De dos en dos

Javier Anso

El Papa en África

Benedicto XVI viajó a África del 17 al 23 del pasado mes de marzo. ¿A qué fue, a condenar los condones? No, fue a hablar de reconciliación, paz, solidaridad, esperanza y justicia. ¿No se lo creen? Mejor, pasen y lean.

"África debe vencer sus miedos. África puede transformarse en el continente de la esperanza (pero) en una época en que tantas personas sin escrúpulos quieren imponer el reino del dinero despreciando a los más pobres, tenéis que estar atentos" (19 de marzo).

"Nuestra misión es edificar una sociedad libre, pacífica y solidaria. Por eso os pido: no os rindáis a la ley del más fuerte" (20 de marzo). "No tengáis miedo. Aunque esto suponga ser un signo de contradicción frente a actitudes duras y a una mentalidad que trata a los otros como instrumentos para usar y no como hermanos y hermanas a los que amar, respetar y ayudar a lo largo del camino de la libertad, la vida y la esperanza"(22 de marzo)

Pidió "a políticos, agencias internacionales y empresas multinacionales: tratadnos con humanidad, sin que los africanos sean considerados tan solo como receptores de soluciones elaboradas por otros; los africanos deben ser los primeros agentes de su desarrollo", y reclamó el 0,7% (20 de marzo). "Hay que compartir con más justicia y entre todos, los recursos de la tierra" (día 23 de marzo).

Las palabras del Papa fueron "un aliento para no ceder al afropesimismo, y para seguir construyendo una sociedad más justa y solidaria", dijo Paul Biya, presidente de Camerún (17 de marzo)

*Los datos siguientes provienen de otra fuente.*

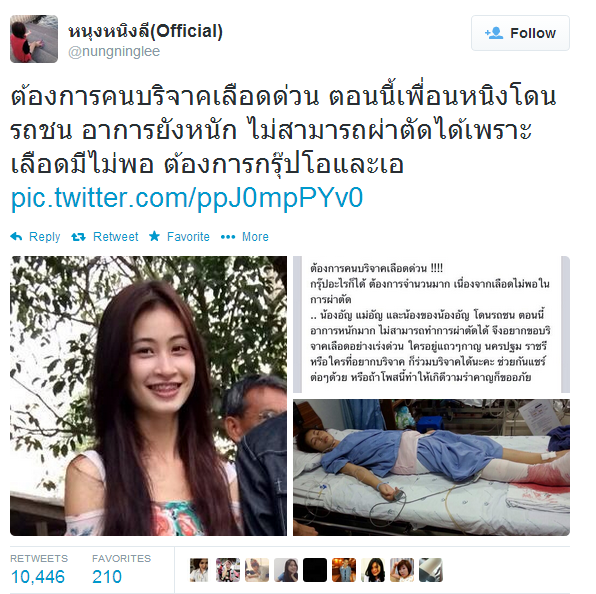The width and height of the screenshot is (596, 594).
Task: Click the Retweet arrows icon
Action: click(x=78, y=237)
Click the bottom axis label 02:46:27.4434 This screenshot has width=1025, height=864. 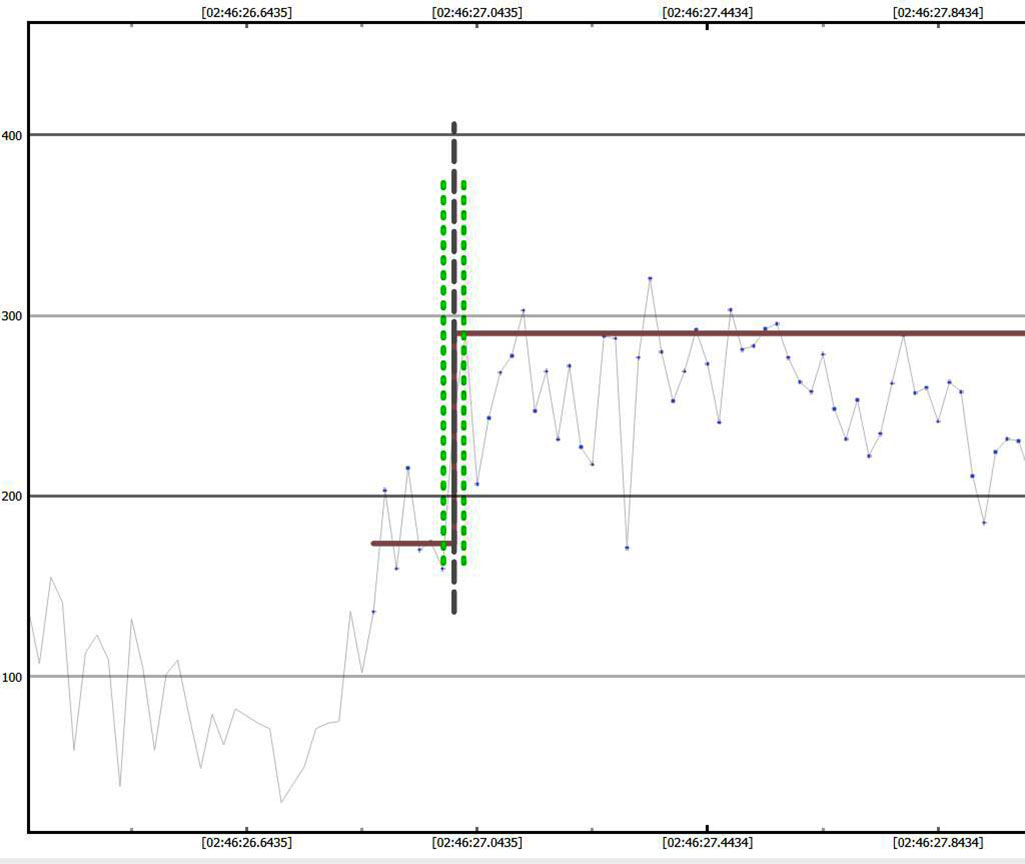point(708,843)
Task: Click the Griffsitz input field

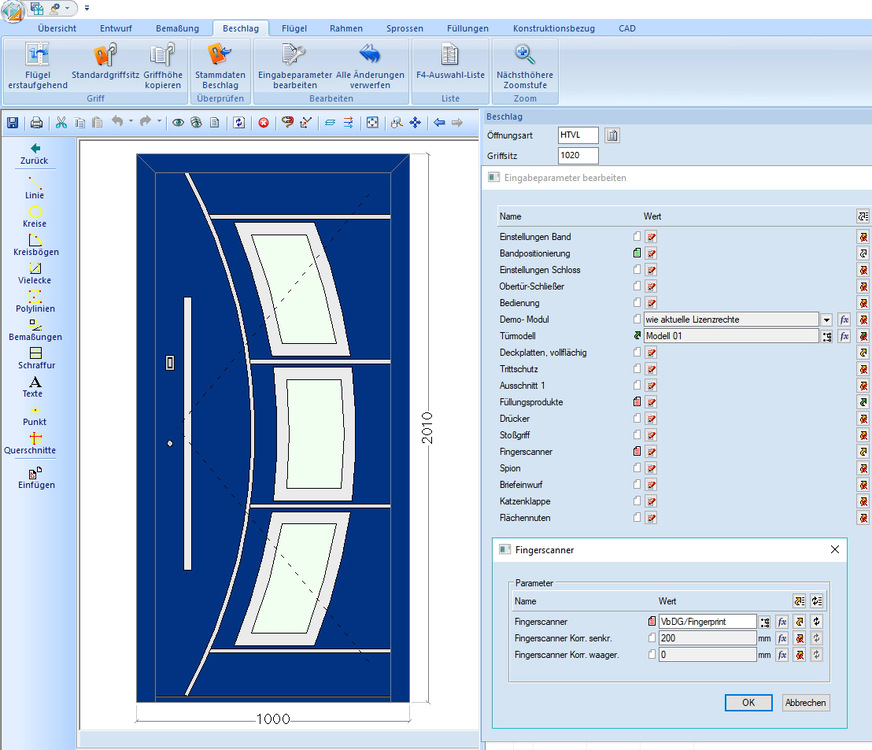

Al Norte no gustaron las palabras del Papa. ¿Solución?: silenciar unas; manipular otras. El Papa dijo: "No se puede superar el problema del SIDA solo con eslóganes publicitarios. Si no está el alma, si no se ayuda a los africanos, no se puede solucionar este flagelo solo distribuyendo profilácticos: al contrario, existe el riesgo de aumentar el problema" (17 de marzo). Nosotros diremos: "El Papa proclama que los condones aumentan el problema del SIDA" (Público, 18 de marzo).

Permitan una fantasía. Nuestras autoridades, preocupadas por los embarazos de adolescentes, saben que además de repartir preservativos hace falta educación sexual. Pues bien, ante la frase: "no se puede solucionar este flagelo solo distribuyendo profilácticos: al contrario, existe el riesgo de aumentar el problema", ¿Público, u otro medio, diría: "El Ministro de Sanidad proclama que los condones aumentan el problema de los embarazos de adolescentes"?

No se vence el SIDA solo con condones. Hace falta, además, educación; una sexualidad responsable; fortalecer el papel de la mujer ("la historia habla casi exclusivamente de los logros de los hombres, cuando, realmente, una parte importantísima se debe a las mujeres" 22 de marzo); combatir la pobreza; cuidar los enfermos; exigir medicinas a precio de coste; fortalecer la democracia; humanizar la economía, etc. En eso trabajan en África la Iglesia Católica y otras muchas instituciones. De eso habló el Papa. Pero que no se sepa, porque cuestiona nuestro estilo de vida. Titulemos: "La iglesia amenaza gravemente la salud" (Público, edición del día 18 de marzo). ¿Más tranquilizante, verdad?